Global Food Trends - Overview




A man sells rice in Minguindano Province, Mandanao Island in the southern Philippines, March 2008. Rice prices have surged to a 20-year high.


The world food situation is rapidly changing as a result of numerous factors. The most critical is the unprecedented increase in the price of food. Together with diminishing food stocks and difficulties accessing food by some communities, these conditions have led to a complex set of challenges – humanitarian, socio-economic, developmental, political and security-related.

Most urgent are the immediate hunger needs of millions of people. Over the longer term, agriculture and trade practices must be restructured to meet essential needs.

There are several trends driving the current price boom and strain on food stocks:

Increase in oil prices
Record-high oil prices have had two effects. First, food crops are increasingly diverted for use as fuel. Second, high oil and energy prices impact the entire value chain of food production – both directly (cultivation, processing, refrigeration, shipping, distribution) and indirectly (manufacture of fertilizers, pesticides etc).

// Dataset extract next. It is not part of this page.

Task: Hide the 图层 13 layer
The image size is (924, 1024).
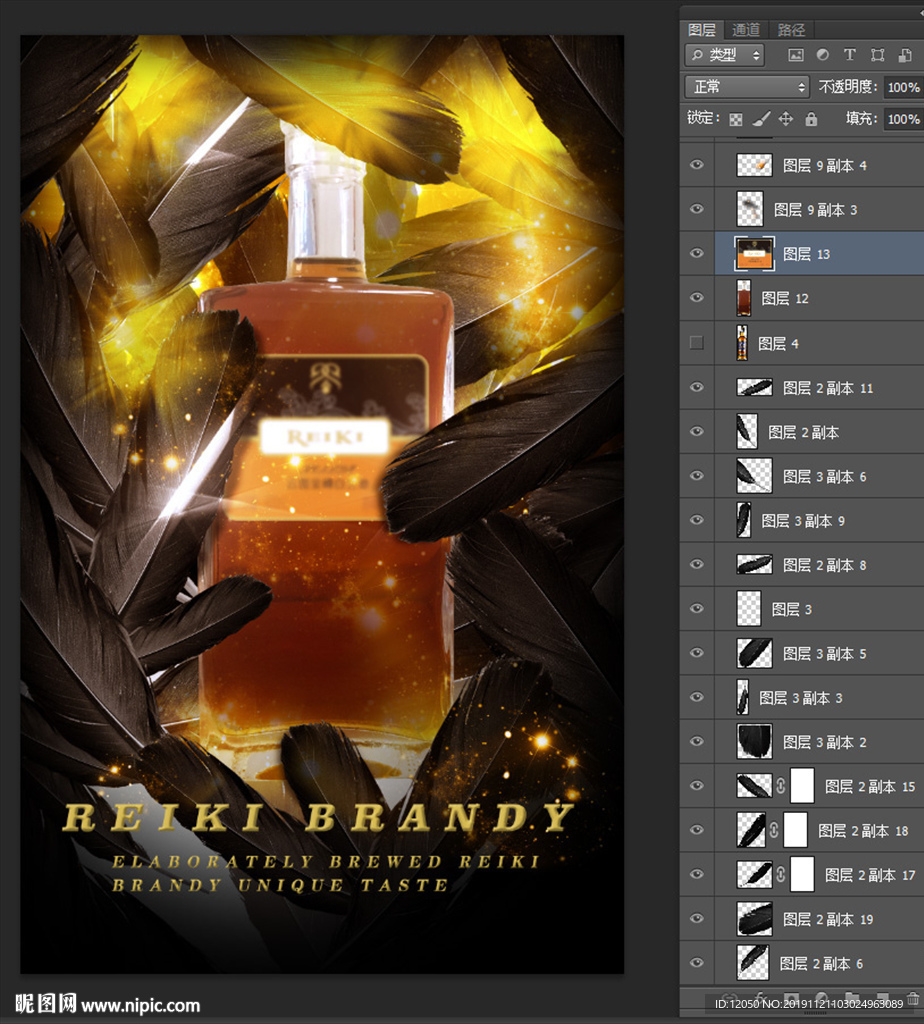Action: click(697, 254)
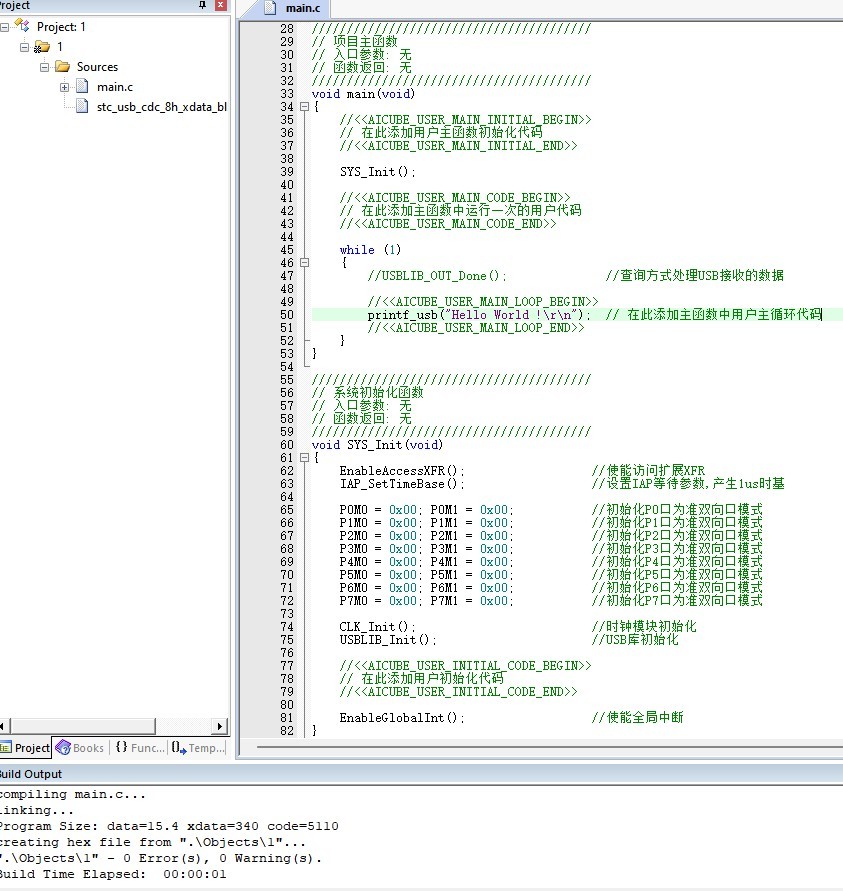Collapse the target 1 tree node

24,47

Demand for higher-input food
Rapid economic growth in populous countries such as China and India is leading to increased demand for meat and dairy products and driving up overall grain prices. One kilo of beef requires about 7 kilos of cereals to feed.

Decreasing levels of food stocks
In 2006-2007, a year’s worth of wheat was lost to drought in Australia, and cold weather caused grain crops to fail in Europe and the United States. Export restrictions by major grain producers – imposed in order to secure domestic supply – have further exacerbated rising prices.

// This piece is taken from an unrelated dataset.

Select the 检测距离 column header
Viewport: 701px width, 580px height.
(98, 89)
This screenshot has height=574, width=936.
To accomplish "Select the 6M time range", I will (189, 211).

Climate change and environmental degradation
Extreme weather events – drought, floods, and cold snaps – are affecting local harvests and food availability. Global demand for water has tripled in the last 50 years, and high rates of soil loss to erosion and desertification could diminish the capacity to produce enough food.

Growing use of bio-fuels
Demand for fuels made from crops such as sugarcane, wheat, and maize is pushing up commodity prices. Food supply decreases as crops are shifted to the fuel market. Currently 20 per cent of the United States corn crop goes into ethanol production – a figure likely to rise to 32 per cent by 2016.

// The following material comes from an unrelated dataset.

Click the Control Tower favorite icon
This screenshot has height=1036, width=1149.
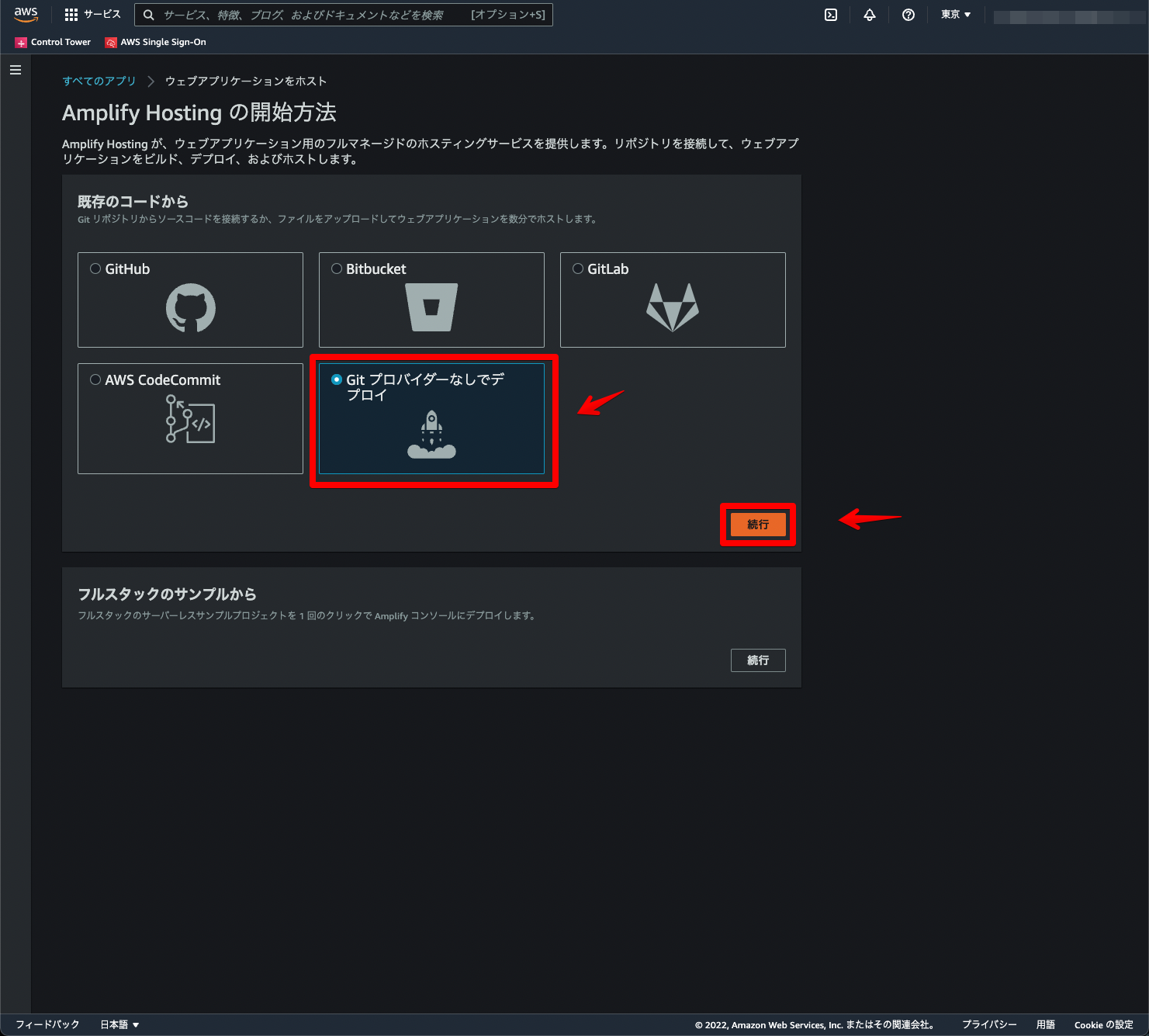point(21,42)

Inelastic food-production market
A short-term issue is that food supply is quite inelastic – in other words, supply reacts slowly to increases in demand. IFPRI estimates that aggregate agricultural supply increases by about 1-2 per cent for each 10 per cent increase in price - and by even less when processes are so volatile.

Population growth
It is estimated that by 2050 there will be billions more mouths to feed, exacerbating the demand for food (from 6.1 billion people in 2000 to an estimated 9.2 billion in 2050).

Stock market trends
A shift in investment strategy toward commodity future markets in the past year has also affected food prices. When futures prices bumped up, the low dollar made many firms channel their funds into agricultural markets, further raising prices (as expected). As firms now face the mortgage crunch, there is uncertainty if will they retrench, sell out of food futures, and let prices ease.